What to work on >> An exact copy of the entries, with every picture omitted, is what is needed here.
____________________
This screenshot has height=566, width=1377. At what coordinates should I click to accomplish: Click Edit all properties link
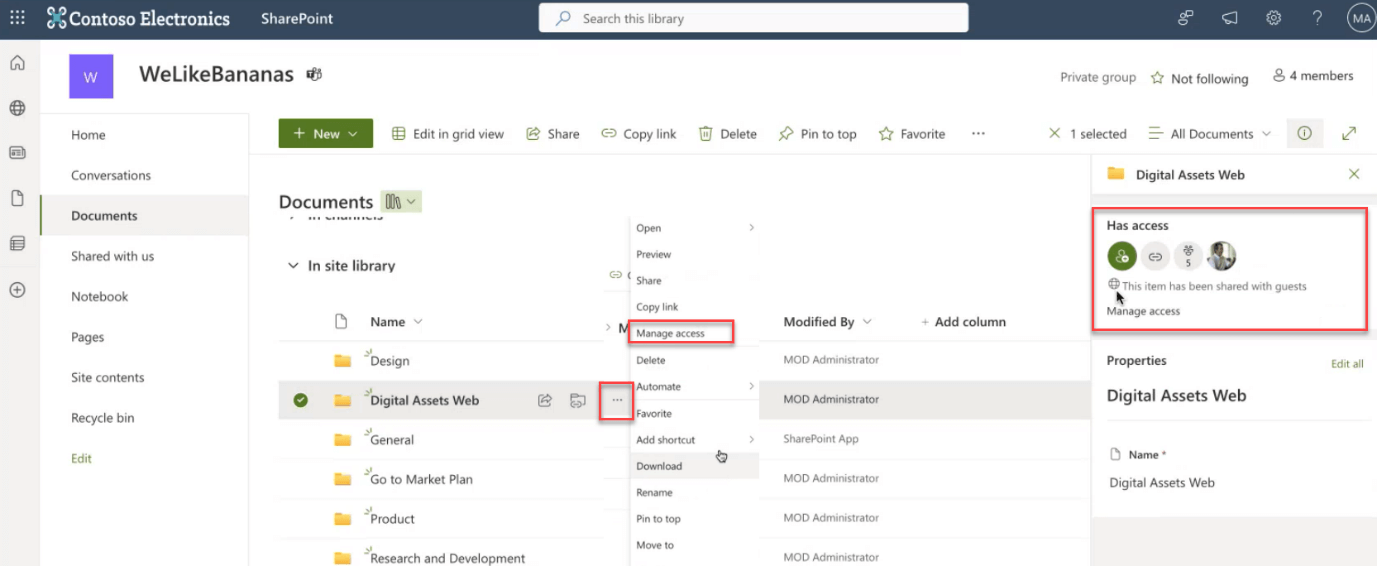coord(1346,364)
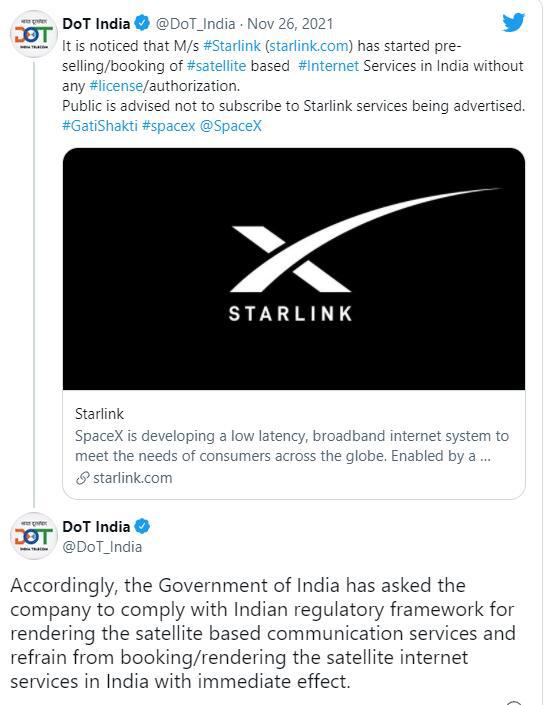Open the #Starlink hashtag
The width and height of the screenshot is (544, 705).
(232, 46)
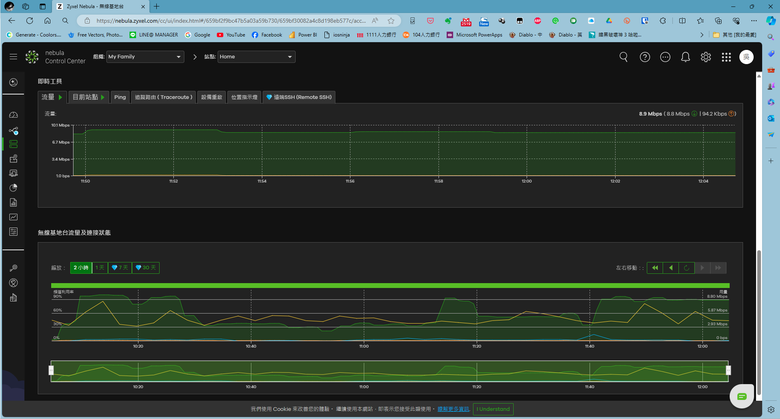Expand the My Family organization dropdown

145,57
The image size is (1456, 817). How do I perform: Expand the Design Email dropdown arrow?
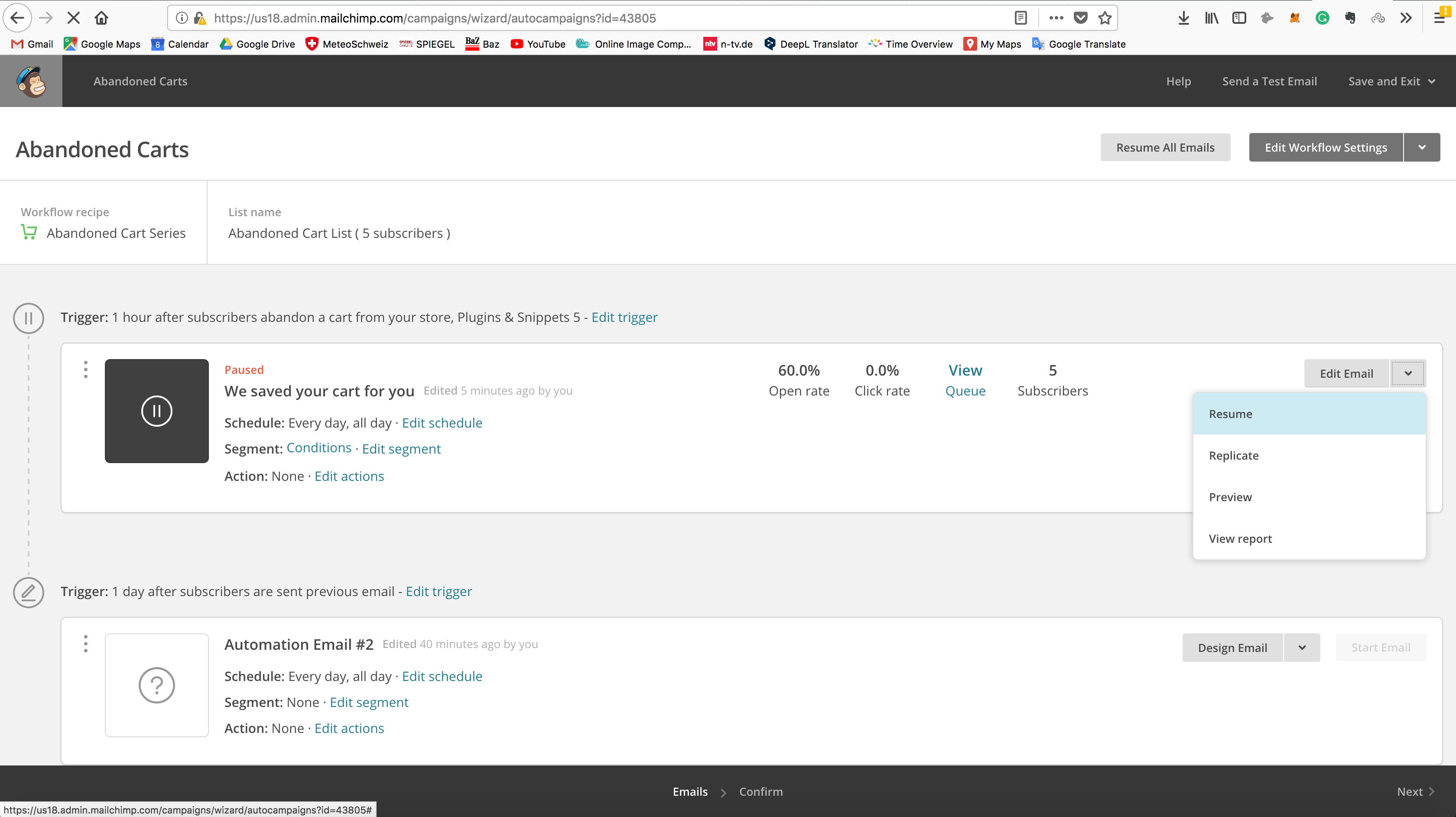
____________________
Result of the task >>
This screenshot has height=566, width=1377. At what coordinates should I click to accomplish: Click Edit all properties link
coord(1346,364)
Open the #Starlink hashtag
The width and height of the screenshot is (544, 705).
(232, 46)
Expand the My Family organization dropdown

145,57
The image size is (1456, 817). How do I perform: Expand the Design Email dropdown arrow?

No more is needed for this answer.